Give nannies a break and everybody wins

A young billy takes in the view from a high vantage point.  Sexual segregation is prevalent through much of the hunting season.  Groups of animals are likely to be mostly females and young whereas males are mostly alone.  Photo courtesy of Milo Burcham/for The Cordova Times
A young billy takes in the view from a high vantage point. Sexual segregation is prevalent through much of the hunting season. Groups of animals are likely to be mostly females and young whereas males are mostly alone. Photo courtesy of Milo Burcham/for The Cordova Times

Road system mountain goat hunts are generally very popular due to their relative convenience and affordability. However, these hunts are challenging to manage because of small quotas and often high harvest of female goats, called nannies. 

The number of breeding females in a population has a big impact on whether a population will grow, remain stable or decline.  Mountain goat populations are slow to grow or rebuild in part because nannies do not breed until they are between four and six years old. The fewer nannies of breeding age in a population the more time it will take to replace animals that died.

Figure 1 shows the impact of each hunting choice on the population.  As you can see, harvesting a billy results in the largest population over the long run.

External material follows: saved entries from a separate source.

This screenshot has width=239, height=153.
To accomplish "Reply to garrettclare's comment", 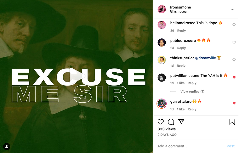I will (x=192, y=109).
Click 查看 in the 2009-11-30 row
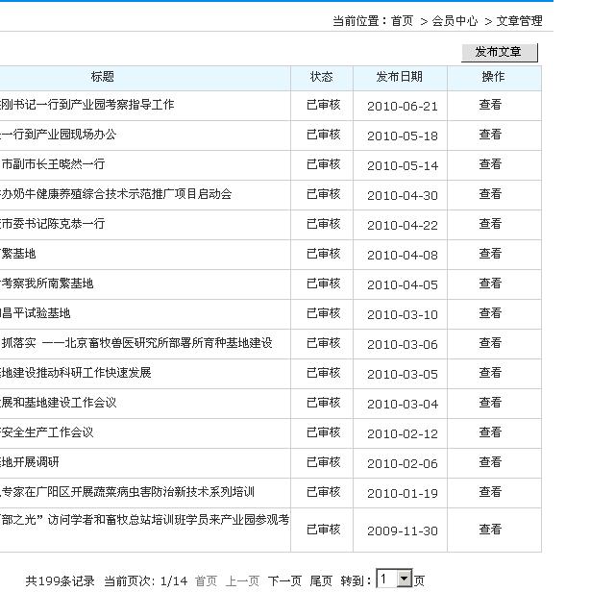Screen dimensions: 615x592 pyautogui.click(x=490, y=530)
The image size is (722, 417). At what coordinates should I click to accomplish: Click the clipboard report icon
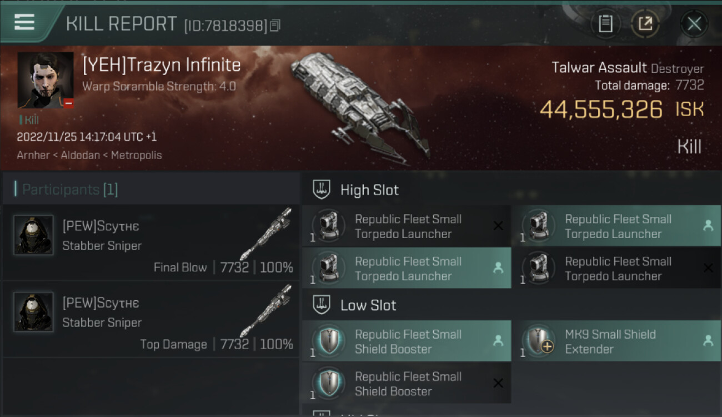point(605,24)
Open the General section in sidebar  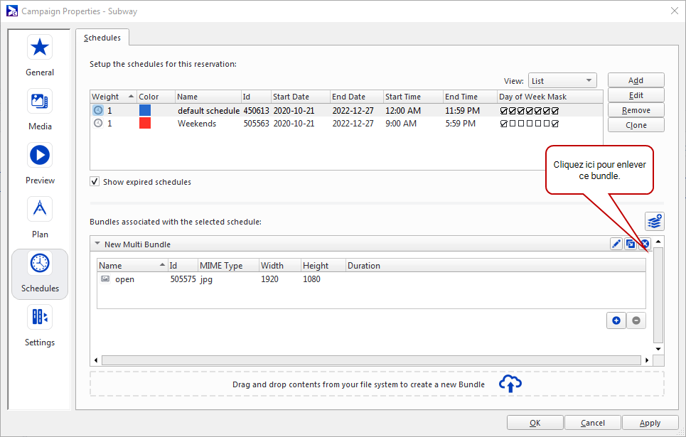[40, 54]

So, now you may be wondering “With all of these reasons to not shoot a nanny, why do people shoot them?” ADF&G biologists in Southeast Alaska surveyed hunters and found that those who unintentionally harvested nannies were: 1) less experienced, 2) tended to take longer shots and 3) were less likely to use spotting scopes.

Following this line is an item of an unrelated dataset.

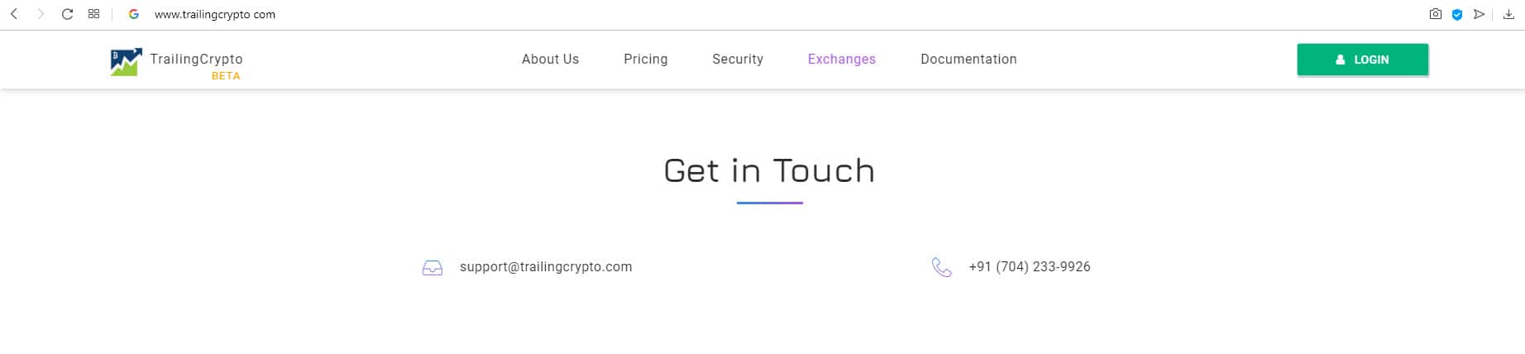Click the blue shield icon
This screenshot has width=1525, height=354.
click(1457, 14)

Not everyone that harvests a female does so by accident. Some hunters choose to harvest a nanny because it is what they want to eat. Hunter surveys found that 42 percent of hunters that harvested females did so intentionally. Yet, the survey found the palatability of meat harvested from males vs. females did not differ and was almost always rated as excellent or good quality. If you still choose to harvest a female on purpose, I would like to encourage you to hunt in an area with a large quota or fewer hunters.

Taking nannies results in less opportunity for everyone because the quota is reached faster. Hunting in future years is reduced (as in the Sheridan/Scott hunt) to prevent further conservation concerns.  Nannies count as two against a quota; billies count as one. Biologists use these numbers to try and account for the impact that taking a nanny has on the population. When nannies are taken, especially in a small quota area, the likelihood increases that too many goats will be taken.

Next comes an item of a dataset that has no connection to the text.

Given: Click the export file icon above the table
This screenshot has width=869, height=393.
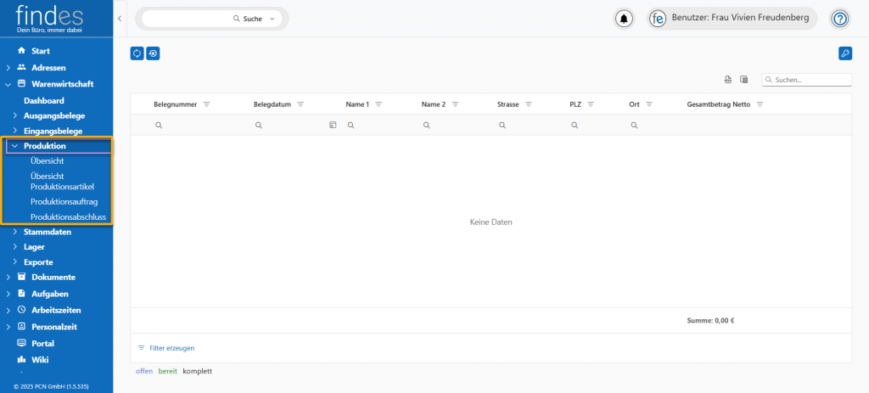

Hunters can help goat populations by:

  1. Spending time watching goats prior to hunting. Learn where they go and why. Nannies are generally found lower on the mountain and are the goats tired hunters are most likely to encounter first. 
  2. Getting into good physical condition for the hunt. Goat hunting is challenging and tired hunters are more likely to make poor decisions.
  3. Learning to differentiate nannies from billies. All hunters that participate in our road-system goat hunts will be required to successfully complete the online mountain goat quiz. It can be found on our website at hunt.alaska.gov under hunting, big game species, and then mountain goat. There you can learn a lot about successfully identifying goats and you’ll be able to check your understanding by looking at pictures of goats. You can bring a print your confirmation or have it emailed to ADF&G by typing in your information when you pass the quiz. 
  4. Bringing quality optics and spending ample time watching goats before choosing to shoot.
  5. Seriously evaluating shot distance and considering whether or not animals can be retrieved. 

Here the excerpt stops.